Jul 29, 2012 00:12
*me just venting*
So 3 months ago Jimmy broke up with me. Told me that he couldn't continue a relationship with me because he didn't want to have kids or get married. He basically didn't want to settle down. He told me he knows I will find someone better than him. That he didn't want to keep bringing me down and holding me back.
So I spent that whole remainder of the month pretty much an emotional wreck. It didn't help the fact that he kept messaging me asking me how I was doing and if we could still be friends.
I told him to stop talking to me. That I would be the one to contact him when I'm ready, which will probably be never.
I wanted to sever all ties with him. I thought about blocking him on facebook... but the "stalker-side" of me doesn't want to because for some sick reason, I want to torture myself and see the things he is doing and see how happy he is without me.
Luckily he rarely ever posts on facebook, so I pretty much never know whats going on in his life u.u Buuutttt.... there is this girl, who has been tagging him in her posts recently. I had a feeling they may have been an item, but when I checked her out, I discovered she had a child. So I figured they were just friends. The I check my news feed today and low and behold there on my feed is a post that he is tagged in about having a romantic weekend in Chicago.
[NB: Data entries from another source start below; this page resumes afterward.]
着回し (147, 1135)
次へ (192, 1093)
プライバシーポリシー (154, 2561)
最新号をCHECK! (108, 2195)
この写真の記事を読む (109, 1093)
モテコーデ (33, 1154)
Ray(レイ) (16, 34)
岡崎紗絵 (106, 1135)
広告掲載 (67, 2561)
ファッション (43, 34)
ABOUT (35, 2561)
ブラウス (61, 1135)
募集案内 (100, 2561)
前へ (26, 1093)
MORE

I don't know why this should bug me so much. I mean we've been broken up for almost 4 months now. It shouldn't matter to me. He can date/see whom ever he wants and same goes for me. But I think the thing about this chick that just boils my blood is the fact that she has a child... she has starting her own family and Jimmy is trying to be apart of it. He is trying to be this kid's new dad and whatnot. Yet, he told me he NEVER wanted to have that kind of lifestyle ever. Its when I see this that I realize his reasoning for breaking up with me is bullshit. It makes me wonder what the "real" reason is that he broke up with me.... Was he cheating? Was he infertile? Was I not good enough?... All of these questions have been rummaging through my head for the past 2 days. It's making me sick to think about.
I know that is I had just blocked/deleted him, I would have never known. I would have been blind to it all and gone on with my life. But the fact is, I didn't and now I'm torturing myself with this >.